Excerpt from A Study in Scarlet Women

I hope you had a good Father’s Day and picked up a book or two from my Father’s Day post.

Be sure to check back here this weekend for the new release of Vegan Baked Alaska.

Teaser Tuesdays is a weekly bookish meme. Read the rules and more teasers at The Purple Booker. Anyone can play along.

I am reading Sherry Thomas’s A Study in Scarlet Women, which is a retelling/twist on the Sherlock Holmes mysteries. In Thomas’s version, Sherlock Holmes is a nom de guerre for Charlotte Holmes, and Dr. Watson is actually Mrs. Watson, her patron. It’s an interesting look at the life of women in England at that time, as well as seeing how Thomas establishes Charlotte as Sherlock Holmes.

He had never heard of Sherlock Holmes, but more importantly, he despised the idea of death. Of his death, to be precise—others could die as they wished. 

A Study in Scarlet Women, Sherry Thomas

With her inquisitive mind, Charlotte Holmes has never felt comfortable with the demureness expected of the fairer sex in upper class society. But even she never thought that she would become a social pariah, an outcast fending for herself on the mean streets of London. 

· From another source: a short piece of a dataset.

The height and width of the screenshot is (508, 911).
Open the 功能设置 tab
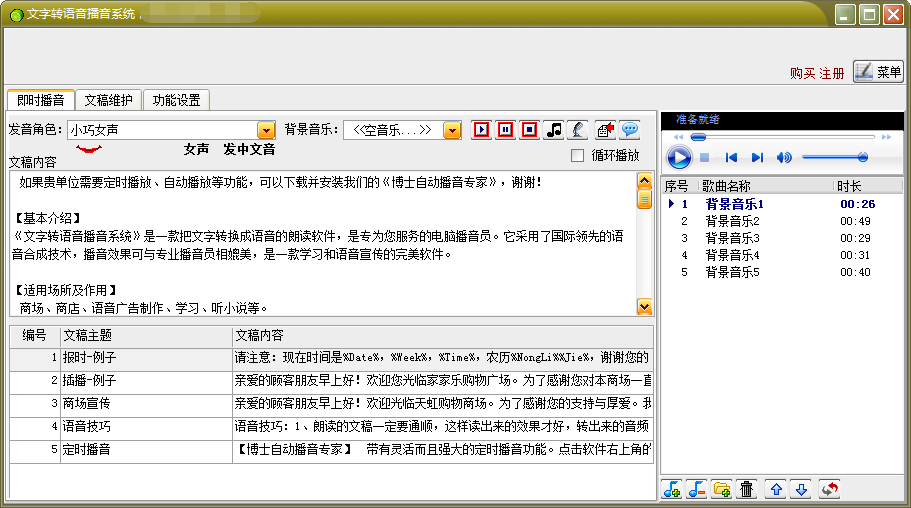click(x=176, y=100)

When the city is struck by a trio of unexpected deaths and suspicion falls on her sister and her father, Charlotte is desperate to find the true culprits and clear the family name. She’ll have help from friends new and old—a kind-hearted widow, a police inspector, and a man who has long loved her.

But in the end, it will be up to Charlotte, under the assumed name Sherlock Holmes, to challenge society’s expectations and match wits against an unseen mastermind.